What to Expect from Affluent Notes
We want to be transparent about how this newsletter will work, because we think the structure matters and we want you to understand exactly what you are getting and why.
The newsletter will operate on two tiers. Here is what each one contains and the thinking behind them.
FREE
Process & Education
- How we underwrite stocks
- Valuation frameworks we use
- How we find interesting ideas
- Mental models for capital allocation
- Reading financial statements well
- Thinking about risk and position sizing
PAID
Ideas & Full Analysis
- Specific stocks we are buying
- Full underwriting on each position
- Industries we are focused on now
- What we think assets are worth
- Why the market is mispricing them
- Our ongoing portfolio thinking
The free newsletter will focus on process and education. We will write about how we actually underwrite stocks, the frameworks we use to think about valuation, the methods we use to surface interesting ideas before they become crowded, and the mental models that have served us well across a long career of managing money. This is not going to be generic finance content. We will be specific about our actual process, the way we read financial statements, how we think about capital structure, what we look for in management, and how we assess whether a discount to intrinsic value is real or illusory.
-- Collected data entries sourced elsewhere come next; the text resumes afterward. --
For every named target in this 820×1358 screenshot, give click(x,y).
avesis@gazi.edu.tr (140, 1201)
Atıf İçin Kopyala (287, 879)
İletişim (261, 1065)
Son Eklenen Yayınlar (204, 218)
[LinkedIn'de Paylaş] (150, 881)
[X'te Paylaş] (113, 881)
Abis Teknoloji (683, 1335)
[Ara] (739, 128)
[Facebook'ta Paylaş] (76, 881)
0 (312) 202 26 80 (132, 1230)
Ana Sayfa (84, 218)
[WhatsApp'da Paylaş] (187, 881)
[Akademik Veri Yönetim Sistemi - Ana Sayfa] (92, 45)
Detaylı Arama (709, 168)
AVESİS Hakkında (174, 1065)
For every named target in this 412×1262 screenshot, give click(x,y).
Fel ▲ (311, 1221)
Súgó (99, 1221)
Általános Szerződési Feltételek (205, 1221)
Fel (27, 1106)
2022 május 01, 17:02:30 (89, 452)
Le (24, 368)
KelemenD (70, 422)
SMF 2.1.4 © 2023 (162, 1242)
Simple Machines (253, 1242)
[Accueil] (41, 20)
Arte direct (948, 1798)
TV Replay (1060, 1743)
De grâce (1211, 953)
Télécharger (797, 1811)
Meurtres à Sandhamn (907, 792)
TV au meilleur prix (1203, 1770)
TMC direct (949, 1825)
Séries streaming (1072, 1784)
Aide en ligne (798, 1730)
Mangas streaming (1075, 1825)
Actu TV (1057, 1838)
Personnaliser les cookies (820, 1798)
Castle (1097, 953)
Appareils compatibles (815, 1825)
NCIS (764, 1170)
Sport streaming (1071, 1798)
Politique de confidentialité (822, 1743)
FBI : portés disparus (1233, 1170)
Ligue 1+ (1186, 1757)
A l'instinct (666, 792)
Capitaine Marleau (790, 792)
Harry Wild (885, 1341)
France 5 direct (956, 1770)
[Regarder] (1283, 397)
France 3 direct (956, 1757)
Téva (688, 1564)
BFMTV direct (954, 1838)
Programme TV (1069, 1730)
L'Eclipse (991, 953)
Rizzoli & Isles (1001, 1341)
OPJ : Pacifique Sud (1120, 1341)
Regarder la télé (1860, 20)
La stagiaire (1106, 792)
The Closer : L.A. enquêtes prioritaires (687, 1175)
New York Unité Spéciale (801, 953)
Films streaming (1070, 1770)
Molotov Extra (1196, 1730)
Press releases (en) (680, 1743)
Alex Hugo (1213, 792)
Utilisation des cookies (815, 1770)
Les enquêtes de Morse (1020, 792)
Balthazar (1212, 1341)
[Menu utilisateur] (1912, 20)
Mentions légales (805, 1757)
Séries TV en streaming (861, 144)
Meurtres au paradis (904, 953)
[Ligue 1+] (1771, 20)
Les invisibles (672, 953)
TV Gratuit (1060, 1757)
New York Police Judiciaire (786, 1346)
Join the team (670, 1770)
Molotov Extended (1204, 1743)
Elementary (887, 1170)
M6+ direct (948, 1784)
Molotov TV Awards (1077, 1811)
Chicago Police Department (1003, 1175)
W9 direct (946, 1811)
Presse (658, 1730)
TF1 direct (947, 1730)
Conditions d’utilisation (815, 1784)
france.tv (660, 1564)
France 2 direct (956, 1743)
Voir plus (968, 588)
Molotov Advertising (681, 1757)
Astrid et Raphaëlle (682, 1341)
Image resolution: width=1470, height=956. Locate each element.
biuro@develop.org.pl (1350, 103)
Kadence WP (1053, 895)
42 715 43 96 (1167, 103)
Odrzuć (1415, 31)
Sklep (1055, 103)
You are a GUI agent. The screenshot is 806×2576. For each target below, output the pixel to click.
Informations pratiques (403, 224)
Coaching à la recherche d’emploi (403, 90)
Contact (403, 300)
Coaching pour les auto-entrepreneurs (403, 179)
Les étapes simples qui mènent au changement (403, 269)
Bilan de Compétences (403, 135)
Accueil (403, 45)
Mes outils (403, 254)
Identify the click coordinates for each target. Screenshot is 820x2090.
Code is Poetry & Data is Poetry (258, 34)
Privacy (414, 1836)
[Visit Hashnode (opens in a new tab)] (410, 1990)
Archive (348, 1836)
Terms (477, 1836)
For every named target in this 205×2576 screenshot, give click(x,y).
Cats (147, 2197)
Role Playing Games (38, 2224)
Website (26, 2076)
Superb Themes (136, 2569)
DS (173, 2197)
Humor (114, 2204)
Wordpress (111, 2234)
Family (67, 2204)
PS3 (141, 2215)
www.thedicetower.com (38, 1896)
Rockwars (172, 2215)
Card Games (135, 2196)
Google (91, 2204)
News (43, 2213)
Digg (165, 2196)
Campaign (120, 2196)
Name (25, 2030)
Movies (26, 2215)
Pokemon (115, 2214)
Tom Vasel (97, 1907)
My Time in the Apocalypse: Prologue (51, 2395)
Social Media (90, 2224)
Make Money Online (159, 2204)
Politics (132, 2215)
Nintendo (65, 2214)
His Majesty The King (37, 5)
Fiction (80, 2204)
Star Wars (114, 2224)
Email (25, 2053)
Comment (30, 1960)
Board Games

If you want to become a meaningfully better investor and understand how serious, experienced capital allocators actually think about buying businesses, the free tier is where we will lay that out in plain language with no agenda attached.
The paid tier is where we get specific. Subscribers will receive access to the actual ideas we are looking at, the stocks we are buying or considering, and the full analytical work behind each position. We will walk through how we underwrite each name, what we believe the business is worth and why, what the path to value realization looks like, and what could go wrong. We will also share which industries and pockets of the market we are currently focused on and why the setup there looks interesting to us right now.
We are deep value investors. That means we are spending our time in places most people are not. We are buying things that are out of favor, misunderstood, thinly covered by Wall Street, or temporarily impaired by something that we believe is either fixable or already being fixed without the market noticing. We are not chasing momentum, following consensus recommendations, or buying companies because they are well known. We are doing the work to find assets trading at a meaningful discount to what they are worth and building conviction positions when no one else wants to own them. That orientation defines everything we do.
We do not need the market to agree with us immediately. We need to be right about the asset. Time does the rest.
We have bought businesses in industries ranging from basic materials to financial services to niche industrials to consumer companies nobody follows. We have owned real estate. We have purchased things that had no sell-side coverage, no institutional ownership, and no near-term catalyst. Some of our best investments have been in companies most investors could not have named. That is not accidental. The less attention an asset gets, the more likely it is that the price reflects something other than what the asset is actually worth.
We are glad you are here. This is going to be worth your time.